**TASK DIRECTIONS:** Starting at the line that contains "Open the 默认排序 sort dropdown", write out every line through the last one in the records below, word for word. Leave out any pictures.

**Screenshot grounding data:**
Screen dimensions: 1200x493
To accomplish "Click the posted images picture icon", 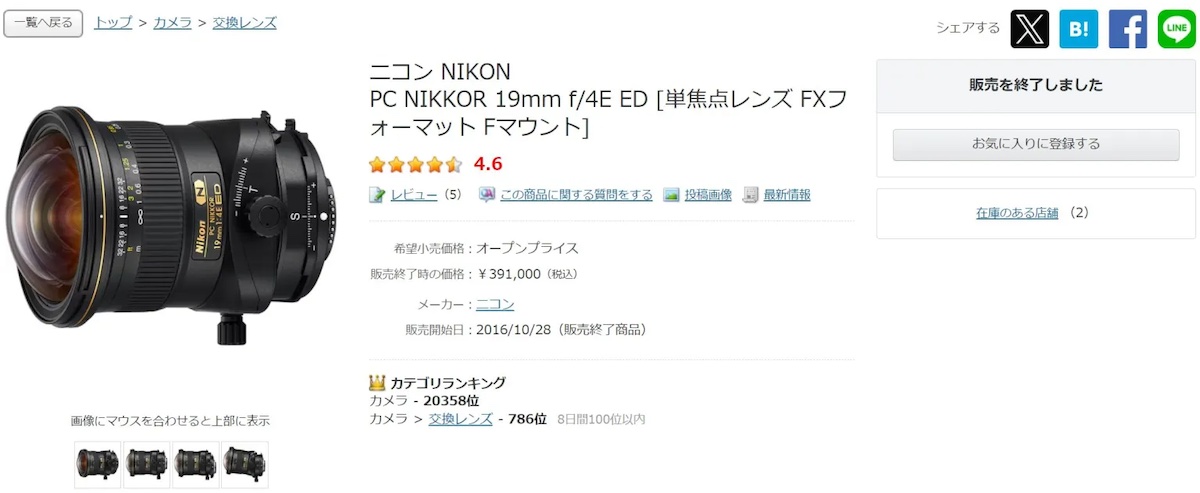I will [x=671, y=195].
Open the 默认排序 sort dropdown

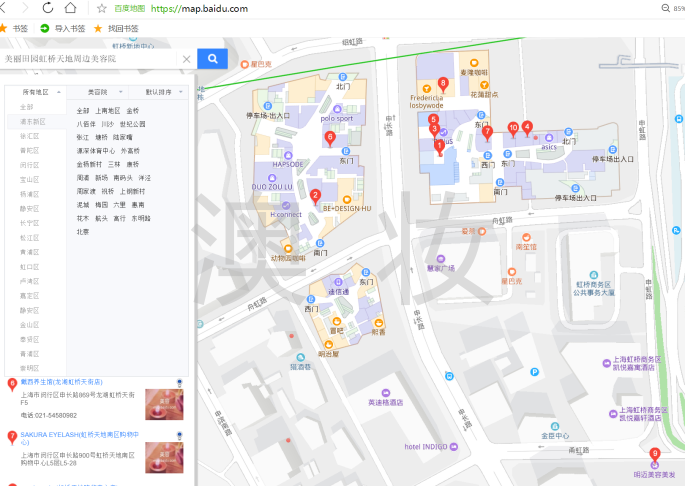click(x=160, y=91)
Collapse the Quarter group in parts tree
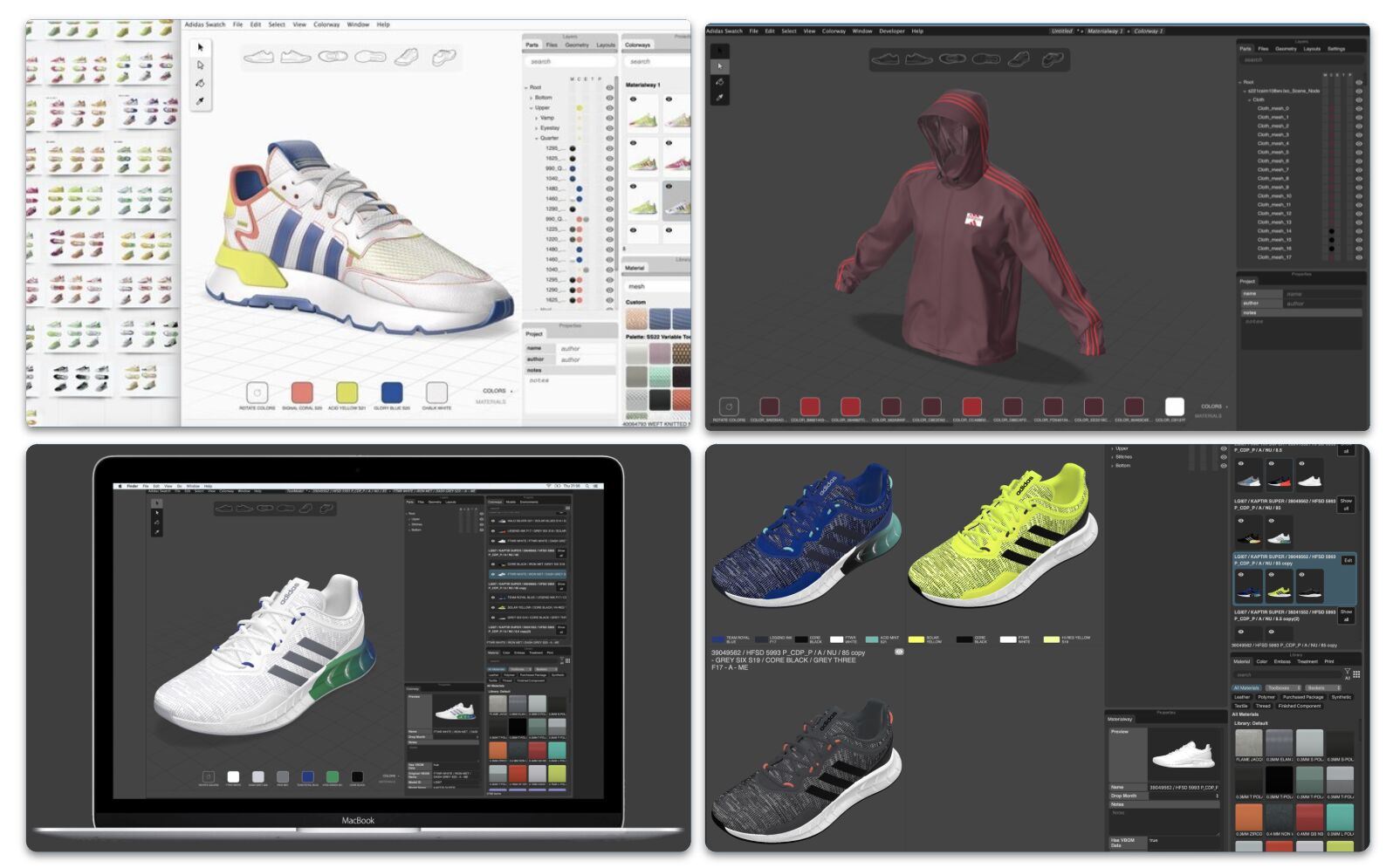Image resolution: width=1393 pixels, height=868 pixels. [x=537, y=139]
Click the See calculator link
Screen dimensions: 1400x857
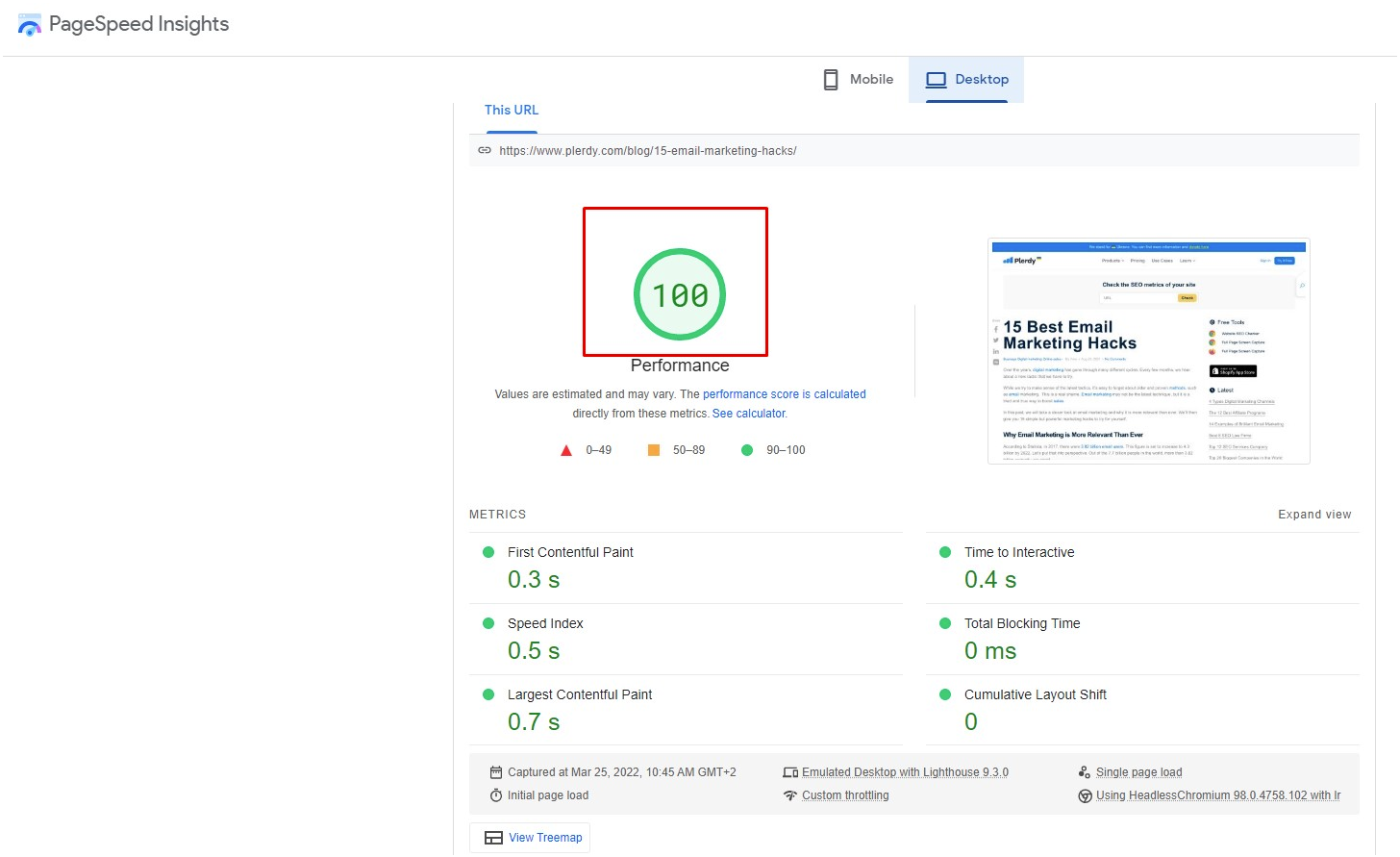point(748,413)
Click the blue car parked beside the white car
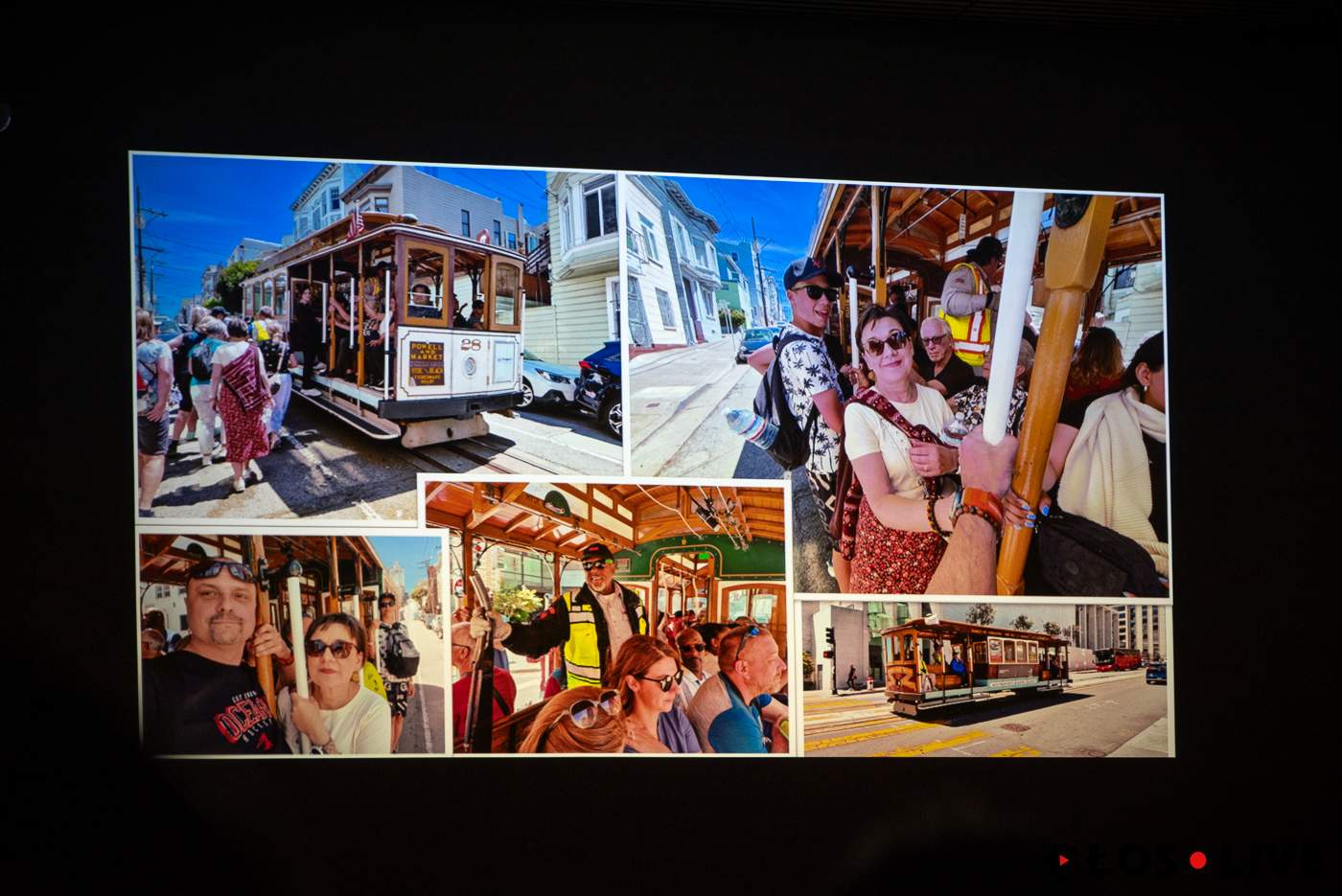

**RESULT OF THIS TASK:**
Open the 默认排序 sort dropdown

click(x=160, y=91)
Collapse the Quarter group in parts tree
Image resolution: width=1393 pixels, height=868 pixels. [x=537, y=139]
Click the See calculator link
Screen dimensions: 1400x857
point(748,413)
Click the blue car parked beside the white car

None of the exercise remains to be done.